Learning to Build Shapes by Extrusion
We introduce Text Encoded Extrusion (TEE), a text-based representation that expresses mesh construction as sequences of face extrusions rather than polygon lists, and a method for generating 3D meshes from TEE using a large language model (LLM). By learning extrusion sequences that assemble a mesh, similar to the way artists create meshes, our approach naturally supports arbitrary output face counts and produces manifold meshes by design, in contrast to recent transformer-based models. The learnt extrusion sequences can also be applied to existing meshes - enabling editing in addition to generation. To train our model, we decompose a library of quadrilateral meshes with non-self-intersecting face loops into constituent loops, which can be viewed as their building blocks, and finetune an LLM on the steps for reassembling the meshes by performing a sequence of extrusions. We demonstrate that our representation enables reconstruction, novel shape synthesis, and the addition of new features to existing meshes.
💡 Research Summary
The paper introduces a novel approach for generating and editing 3D meshes by representing mesh construction as a sequence of face extrusions encoded in plain text, called Text Encoded Extrusion (TEE). Traditional transformer‑based mesh generators treat vertices and faces as discrete tokens, which leads to excessively long sequences, limited resolution, difficulty handling continuous coordinates, and often produce non‑manifold outputs. In contrast, the authors observe that the geometric operation of extruding a face loop—detaching a patch of faces, duplicating its boundary, and stitching a new loop between the copies—is inherently manifold‑preserving and invertible. By decomposing quadrilateral meshes that satisfy the Face Extrusion Quad (FEQ) constraints (no self‑intersecting or self‑adjacent loops) into a set of non‑overlapping face loops, they construct a directed acyclic graph (DAG) that captures the hierarchical dependencies among extrusions.
Each extrusion is described by three textual components: (1) a geometric description of the base patch, (2) references to previously performed extrusions that provide the necessary faces, and (3) a closed curve (expressed in a 2D harmonic parameterization of the patch) that delineates the region to be extruded. These components are concatenated into a human‑readable string, forming the TEE representation of the entire mesh. The authors generate many possible topological orderings of the DAG to increase training diversity, and they further cluster similar extrusions using K‑means on vertex positions, replacing each cluster with a representative extrusion token.
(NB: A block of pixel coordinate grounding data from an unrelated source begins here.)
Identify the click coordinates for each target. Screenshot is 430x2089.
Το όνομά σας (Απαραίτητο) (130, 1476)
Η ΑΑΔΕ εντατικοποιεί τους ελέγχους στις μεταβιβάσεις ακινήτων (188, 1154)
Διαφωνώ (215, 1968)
The TEE strings are then used to fine‑tune a large language model (LLM), specifically a variant of LLaMA, enabling the model to predict the next extrusion token given the previous context. Because the LLM operates on text, it can handle arbitrary numbers of extrusions without a fixed context window, and it naturally outputs continuous geometric parameters embedded in the textual description. During inference, the predicted TEE sequence is parsed back into geometric data, the harmonic maps are recomputed for each base patch, and the extrusions are applied sequentially to reconstruct a full mesh.
The authors evaluate their method on two newly released quadrilateral datasets derived from DF‑AUST (human upper bodies) and MANO (hand models). Compared against recent transformer‑based mesh generators such as LegoGPT, MeshGPT, and MeshXL, their LoopGPT system demonstrates several key advantages: (i) guaranteed manifoldness by construction, (ii) no upper bound on face count, allowing high‑resolution outputs, (iii) ability to represent sharp features and thin structures because vertex coordinates are continuous, and (iv) support for feature completion and editing—new extrusions can be added to an existing mesh to augment or modify it. Qualitative results show diverse, plausible shapes generated from a fine‑tuned LLM, as well as successful addition of user‑specified features to pre‑existing meshes.
In summary, the paper presents a compelling framework that leverages the expressive power of large language models for 3D geometry creation. By translating extrusion operations into a textual language, the method sidesteps the token‑length bottleneck of traditional transformers, preserves topological correctness, and opens the door to interactive mesh editing within the same generative pipeline. Future work may extend the approach to non‑quadrilateral meshes, meshes with arbitrary genus, and conditional generation guided by natural‑language prompts or other modalities.